**THE INPUT:**
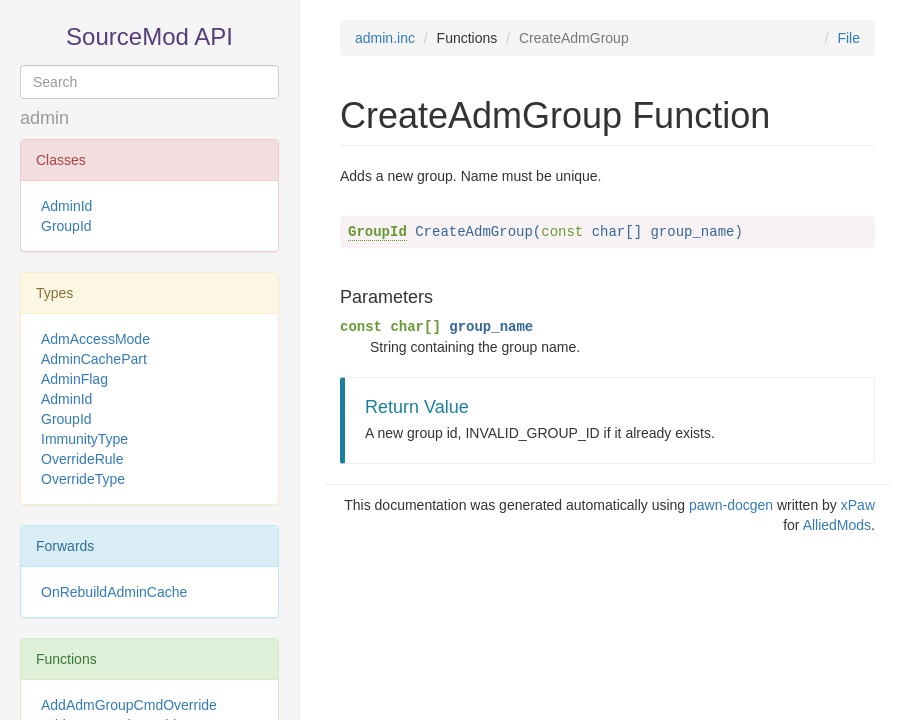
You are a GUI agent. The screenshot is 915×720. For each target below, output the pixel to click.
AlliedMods (837, 525)
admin (44, 118)
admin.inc (385, 38)
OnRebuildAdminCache (114, 592)
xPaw (858, 505)
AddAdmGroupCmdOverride (129, 705)
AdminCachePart (94, 359)
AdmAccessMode (95, 339)
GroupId (66, 226)
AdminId (66, 206)
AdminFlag (74, 379)
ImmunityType (84, 439)
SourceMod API (149, 36)
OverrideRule (82, 459)
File (848, 38)
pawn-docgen (731, 505)
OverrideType (83, 479)
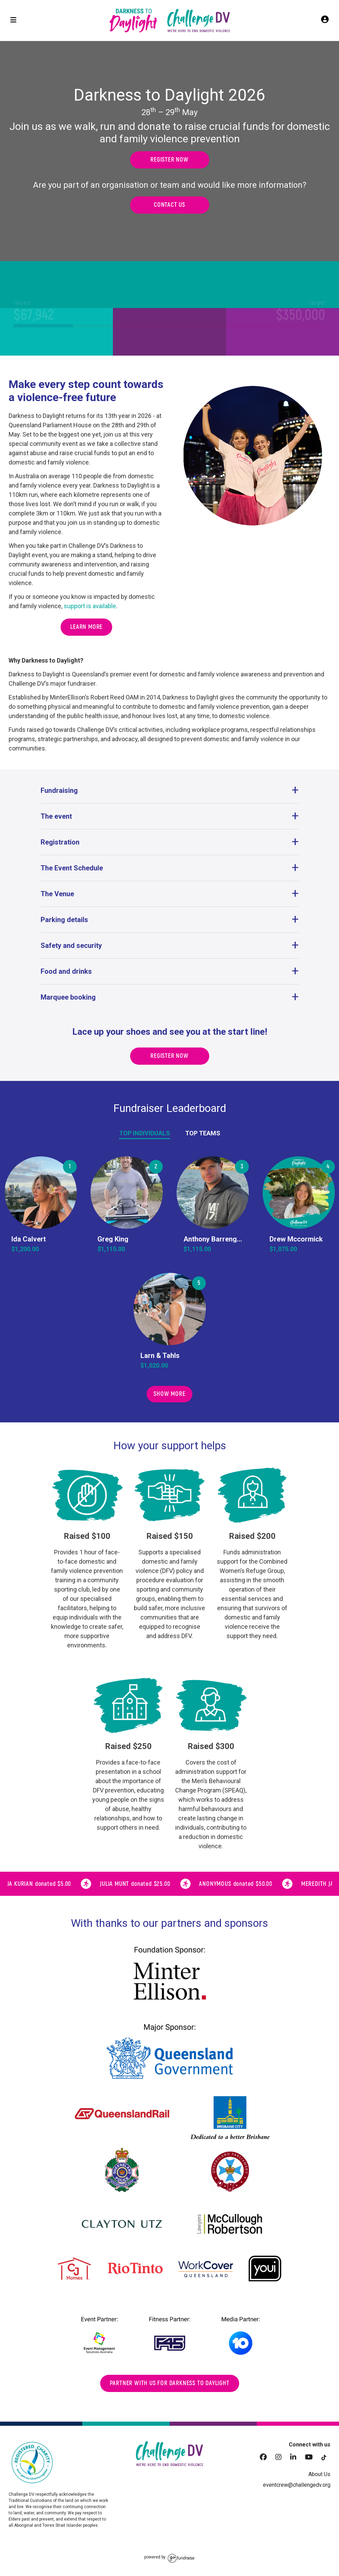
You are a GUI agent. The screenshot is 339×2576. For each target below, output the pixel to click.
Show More (169, 1394)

**TASK BRIEF:** Format every line of the records above as a JSON list of strings, one string per line, omitting blank lines and the picture lines.

**RIGHT ANSWER:**
[
  "You are a GUI agent. The screenshot is 915×720. For each target below, output the pixel to click.",
  "AlliedMods (837, 525)",
  "admin (44, 118)",
  "admin.inc (385, 38)",
  "OnRebuildAdminCache (114, 592)",
  "xPaw (858, 505)",
  "AddAdmGroupCmdOverride (129, 705)",
  "AdminCachePart (94, 359)",
  "AdmAccessMode (95, 339)",
  "GroupId (66, 226)",
  "AdminId (66, 206)",
  "AdminFlag (74, 379)",
  "ImmunityType (84, 439)",
  "SourceMod API (149, 36)",
  "OverrideRule (82, 459)",
  "File (848, 38)",
  "pawn-docgen (731, 505)",
  "OverrideType (83, 479)",
  "You are a GUI agent. The screenshot is 339×2576. For each target below, output the pixel to click.",
  "Show More (169, 1394)"
]